На даче был телефон и, если Тамара звонила в Израиль, то телефон работал. Номера Таня не знала и была уверена, что дядя Мотя ей не поможет — Немировские не афишировали то обстоятельство, что уехавшие в Америку Рощины оставили на их попечение свою недвижимость. Дорогу она помнила весьма приблизительно — ее вез и вел по лесной тропинке Аркаша, и смотрела она, конечно, на него, а не вокруг. Но какая-то интуитивная память должна была остаться, и, к тому же, все равно ей нужно что-то делать, не сидеть же до вечера у Светки, этак можно с ума сойти.
На Киевском вокзале Таня несколько минут изучала расписание электричек, заставляя уснувшую память родить нужную ассоциацию. Лесное? Куницыно? Что-то, связанное с морем… Волны. Не было в расписании никаких волн, и ничего морского не было в помине. Откуда под Москвой море? Таня еще раз пробежала взглядом по списку станций. Ехать около часа, это третья зона… Барашково! Конечно. Морские барашки, волны.
Она села в почти пустой вагон и закрыла глаза. Только бы никому не пришло в голову к ней приставать. По телевидению Таня видела несколько сюжетов, связанных с преступлениями в московских электричках. Можно было подумать, что за город ездят одни грабители и насильники. Она понимала, конечно, что все это — преувеличение, и что ездить в электричке сейчас, скорее всего, не более опасно, чем несколько лет назад, но все-таки подсознательный страх не отпускал, и всю дорогу Таня вздрагивала каждый раз, когда раздвигалась дверь, и в вагон входил какой-нибудь пассажир. Никто, впрочем, не обращал на нее внимания, она задремала и едва не пропустила свою остановку. «Барашково», — хриплым голосом провозгласило поездное радио, и Таня направилась к выходу.
Перрона здесь не было, пришлось спрыгивать на деревянный полусгнивший настил. Поезд умчался, и Таня осталась одна посреди леса. За деревьями виднелись одноэтажные дома Барашкова, дача была, насколько помнила Таня, в стороне, от станции налево по тропинке.
Тропинка заросла травой, Таня несколько раз теряла ее и боялась, что потеряет окончательно.
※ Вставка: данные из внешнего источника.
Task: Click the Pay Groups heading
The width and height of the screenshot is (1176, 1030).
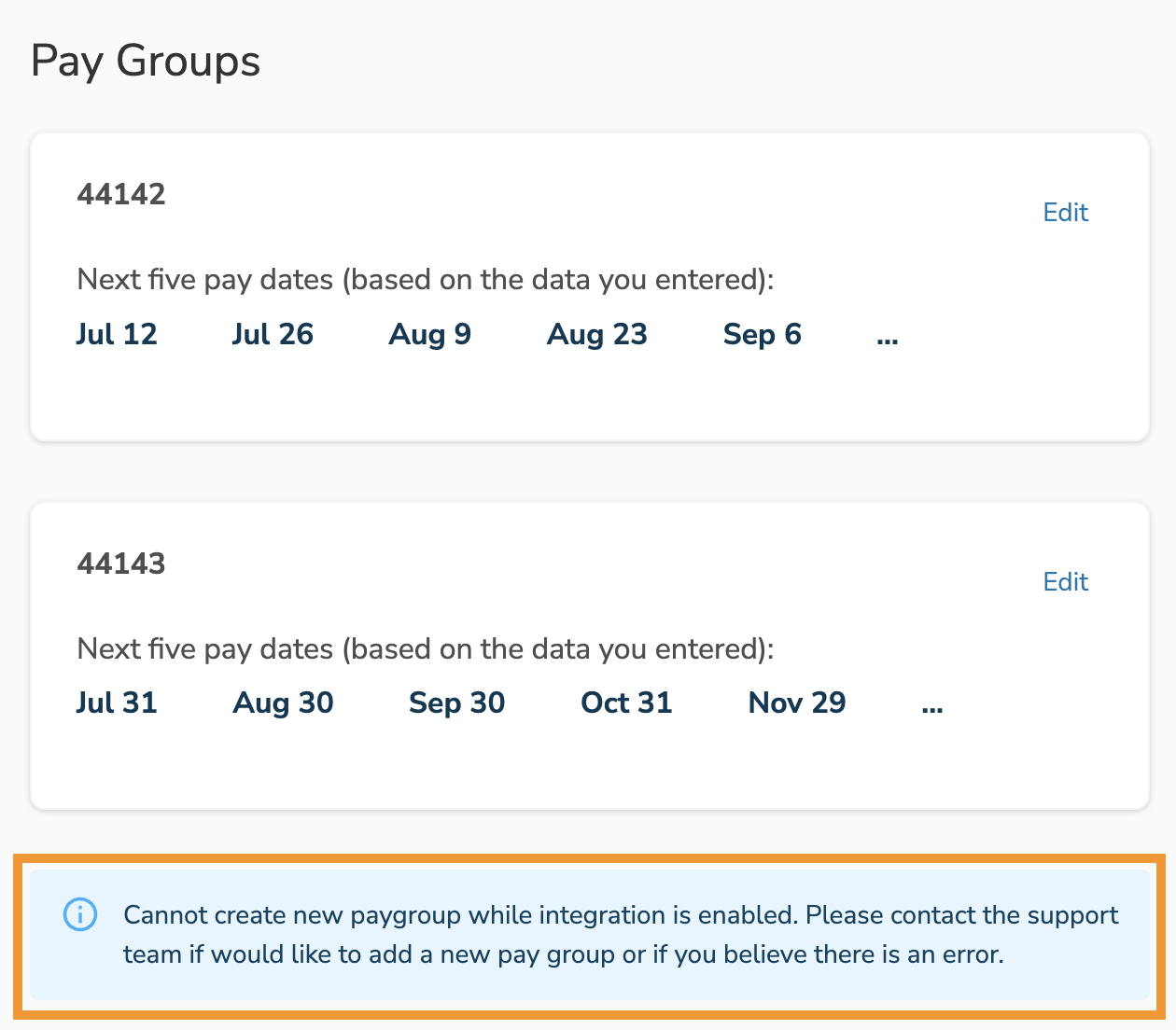Action: (x=146, y=63)
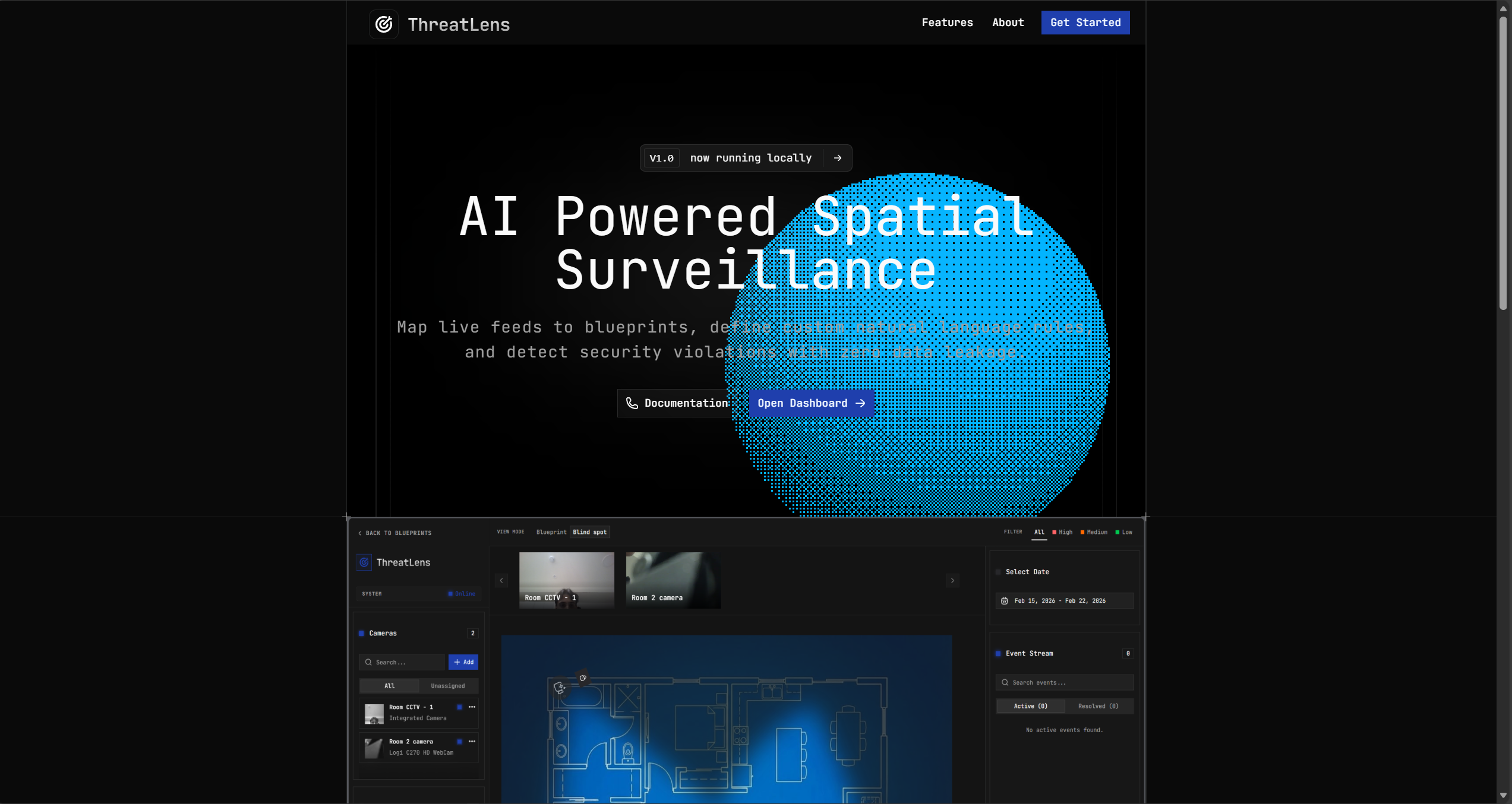
Task: Click the Get Started button
Action: tap(1085, 23)
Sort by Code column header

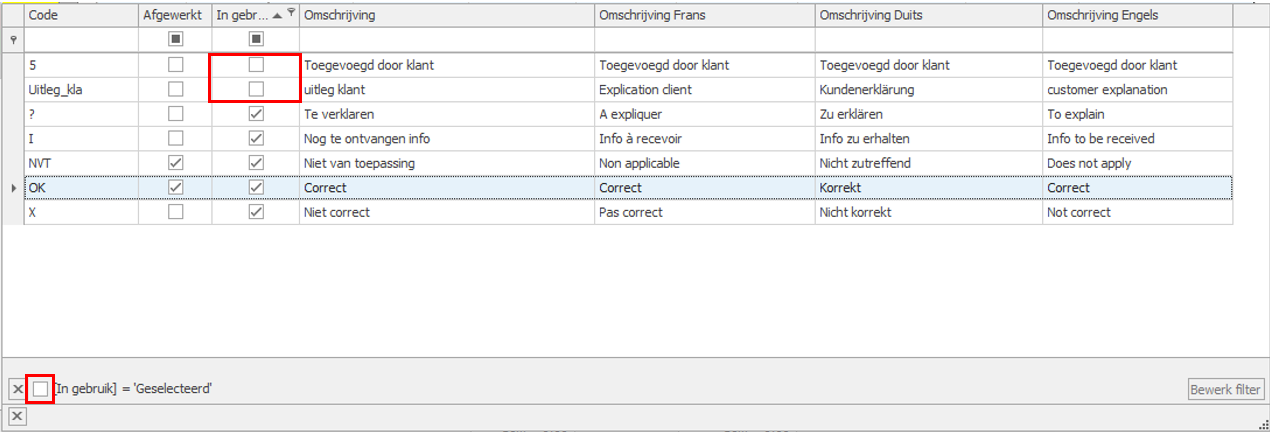coord(80,15)
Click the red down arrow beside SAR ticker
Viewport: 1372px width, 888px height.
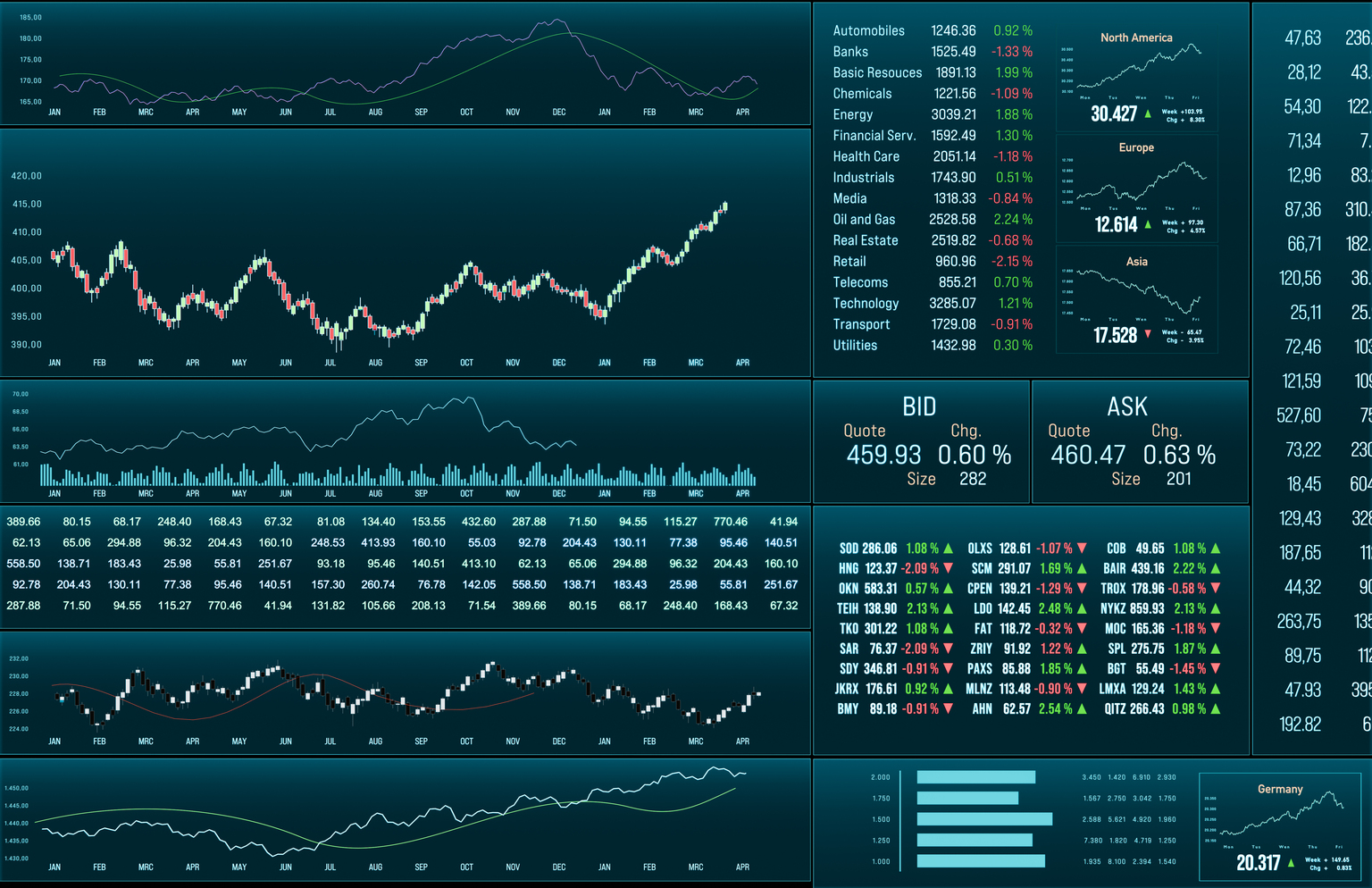click(x=948, y=648)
Барашково скрылось, будто отгороженное занавесом из деревьев, и Тане стало так одиноко, будто лесом стал весь мир. Она ускорила шаг и неожиданно услышала знакомый звук. Работал движок — впереди и чуть справа.
Через минуту Таня вышла к покосившемуся заборчику, краска на котором облезла еще несколько лет назад. Пожалуй, в те годы, когда сюда приезжали Рощины, это была хорошая дача, но Немировские за ней не следили, а именно так, как и просили Рощины — присматривали. От такого присмотра дача стала похожа на развалины старой крепости. Жить здесь можно было, наверное, но ремонт стоил бы по нынешним ценам столько, что, не исключено, дешевле было купить другую дачу в том же Барашкове.
Таня поднялась на веранду и хотела постучать в дверь, но она распахнулась сама, и перед Таней возникла дородная фигура аркашиной матери. В руке у Тамары Евсеевны был топор.
— Господи! — сказала она. — Как ты меня напугала!
Несколько минут спустя Таня сидела на кухне за пластиковым столом, поверхность которого когда-то, видимо, была гладкой, как зеркало, и держала в ладонях чашку с кипящим кофе. Тамара Евсеевна села напротив и разглядывала Таню, сложив руки на груди.
— Я знала, что ты приедешь, — сказала она. — Но мне и в голову не приходило, что ты можешь меня здесь найти.
— Мы… — пробормотала Таня, — мы были здесь с Аркадием.
— Ага, понятно… Скажи-ка… Уже были похороны?
Странная женщина. О похоронах собственного сына говорит как о каком-то событии, не очень ее и волнующем.
— Нет, — сказала Таня. — Без вас хоронить не будут. Следователь… Он вас ищет по всем родственникам.
— Следователь? — нахмурилась Тамара Евсеевна. — Какой следователь? Мне сказали, что Аркадия можно забрать сразу, но я…
Она запнулась, ей не хотелось говорить этих слов — «но я сбежала, и забирать сына было некому». Но она так подумала, и Тане стало неприятно. Ей всегда было неприятно говорить с Тамарой, а сейчас и вовсе…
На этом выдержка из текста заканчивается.